Yes, everyone knows art is subjective and live theatre is, well, 'live' so anything could happen. Perhaps you won't see in it what this reviewer saw. It's still imperative you see it. You'll discover your own meanings in the text and the show will remind you of people you know and those you've loved and lost.
If you've been an admirer of Michael Gow's playwriting since 'Away' (1986) and seen several of his works as director or Artistic Director (QT when it still had the C on the end, 1999-2010), you'll have very high expectations of this play. You're likely to have high expectations of Jason Klarwein who plays the lead role of Will Drummond. You might even have such high expectations you spend a portion of the play waiting for some part of it to be really bad. Don't bother waiting for the other shoe to drop.
Sam Strong's first run out of the blocks as a director since becoming the AD for QT (nee QTC) has him living up to his surname. The work is exceptionally strong. It's been so long since Brisbane's seen a director really conquer the Brechtian style of theatre so comprehensively. The direction is fun and lively, clever and well balanced. He's teased out some risky and committed performances from the cast too.
Matt Scott's lighting design was outstanding. The shadow work succeeded beautifully. The golden hues when Penny Everingham as Jeannie Drummond is reminiscing about a visit to Bondi Beach were perfect. He also did a great job in mimicking the unforgiving, white, soul-sucking lights of a hospital room.
So many scenes stick in one's mind after seeing Once in Royal David's City. The superbly paced scene with Wil Drummond (Jason Klarwein) and the skateboarding 'Boy' (Adam Solis) was a delight. The purposefully cheesy song and dance number was hilarious as was the crowd's reactions to the kid on the scooter in the airport.
All of the performers were solid and supportive of each other.

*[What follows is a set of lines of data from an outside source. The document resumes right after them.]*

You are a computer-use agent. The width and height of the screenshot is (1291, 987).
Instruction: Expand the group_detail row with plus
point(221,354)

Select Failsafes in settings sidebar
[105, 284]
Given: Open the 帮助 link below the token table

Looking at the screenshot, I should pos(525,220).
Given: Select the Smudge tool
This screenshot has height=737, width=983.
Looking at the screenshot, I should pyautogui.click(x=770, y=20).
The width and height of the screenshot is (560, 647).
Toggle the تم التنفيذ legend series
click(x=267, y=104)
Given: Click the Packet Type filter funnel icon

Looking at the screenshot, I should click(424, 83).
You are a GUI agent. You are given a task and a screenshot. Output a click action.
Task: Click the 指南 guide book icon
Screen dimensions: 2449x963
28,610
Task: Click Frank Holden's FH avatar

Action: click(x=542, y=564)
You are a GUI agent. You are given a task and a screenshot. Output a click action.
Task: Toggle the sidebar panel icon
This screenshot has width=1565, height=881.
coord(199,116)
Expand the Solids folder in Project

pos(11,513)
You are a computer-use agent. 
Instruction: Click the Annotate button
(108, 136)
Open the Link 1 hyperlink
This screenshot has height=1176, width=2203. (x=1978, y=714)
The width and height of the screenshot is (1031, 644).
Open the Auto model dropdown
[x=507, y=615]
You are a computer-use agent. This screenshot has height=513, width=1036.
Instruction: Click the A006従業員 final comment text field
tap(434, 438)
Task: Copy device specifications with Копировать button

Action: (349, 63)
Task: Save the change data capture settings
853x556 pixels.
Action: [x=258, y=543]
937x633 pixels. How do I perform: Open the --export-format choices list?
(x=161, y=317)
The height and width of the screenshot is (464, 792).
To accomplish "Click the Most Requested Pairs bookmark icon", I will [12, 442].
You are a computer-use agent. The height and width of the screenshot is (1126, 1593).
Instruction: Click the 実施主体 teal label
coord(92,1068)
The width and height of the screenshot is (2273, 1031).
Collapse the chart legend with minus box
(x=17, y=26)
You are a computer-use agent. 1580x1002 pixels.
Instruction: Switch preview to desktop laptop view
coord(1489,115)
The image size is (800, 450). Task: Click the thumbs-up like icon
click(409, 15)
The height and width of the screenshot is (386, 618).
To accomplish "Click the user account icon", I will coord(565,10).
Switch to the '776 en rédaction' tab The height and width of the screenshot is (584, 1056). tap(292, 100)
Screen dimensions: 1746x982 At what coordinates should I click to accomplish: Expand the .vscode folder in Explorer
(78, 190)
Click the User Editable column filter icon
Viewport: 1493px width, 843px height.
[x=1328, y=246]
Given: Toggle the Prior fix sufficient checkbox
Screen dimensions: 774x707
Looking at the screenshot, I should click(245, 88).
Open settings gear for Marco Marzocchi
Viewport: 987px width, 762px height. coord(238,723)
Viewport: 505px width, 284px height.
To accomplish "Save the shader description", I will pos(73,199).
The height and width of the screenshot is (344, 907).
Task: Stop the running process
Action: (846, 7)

None strove to outshine the others. There was a humble excellence to their level of skill and craft. Penny Everingham was particularly good in what must be an emotionally and physically challenging role. It feels like Jason Klarwein was made to play the part of Will Drummond. To use the parlance of our times, he nailed it. To use the exact words of Queensland Theatre Executive Director Sue Donnelly, "I've known Jason for a very long time. I think this is the best thing I've seen him in."
Queensland Theatre Executive Director Sue Donnelly singing Jason Klarwein's praises.
Klarwein hardly leaves the stage for a moment of the play. He's got rafts of dialogue which he effortlessly makes sound like it's his own off the cuff thoughts and words. He has to run the gamut of emotions without breaking a sweat. It's easy to agree with Ms Donnelly on this one.
The play's story centres around a family still reeling from the passing of their patriarch. It's Christmas and Jeannie comes to visit her beloved son Will in Byron Bay for Christmas. Their plans are thrown into disarray by Jeannie's sudden health woes. This narrative, being so inspired by Bertolt Brecht, the father of Epic Theatre and the alienation effect, is merely a hook on which to hang the political message of the play.
The emotional turmoil you feel – the laughter and tears, the feelings of relating to these people and their lives – is to ensure you feel deeply passionate about the issues. As Bertolt Brecht did in the early to mid 1900s, Once in Royal David's City helps the viewer to better understand the complexities of societal relationships and systems.
In the denouement, Will's Marxist speech comes close to inciting a revolt. He besieges the audience to the point of palpable disquietude. In a world where the right wing rules the roost with an iron tweet it's exciting to hear some left wing diatribe get stage time. Bertolt would be glad; the audience got the political message of Once in Royal David's City tonight and we won't soon forget it.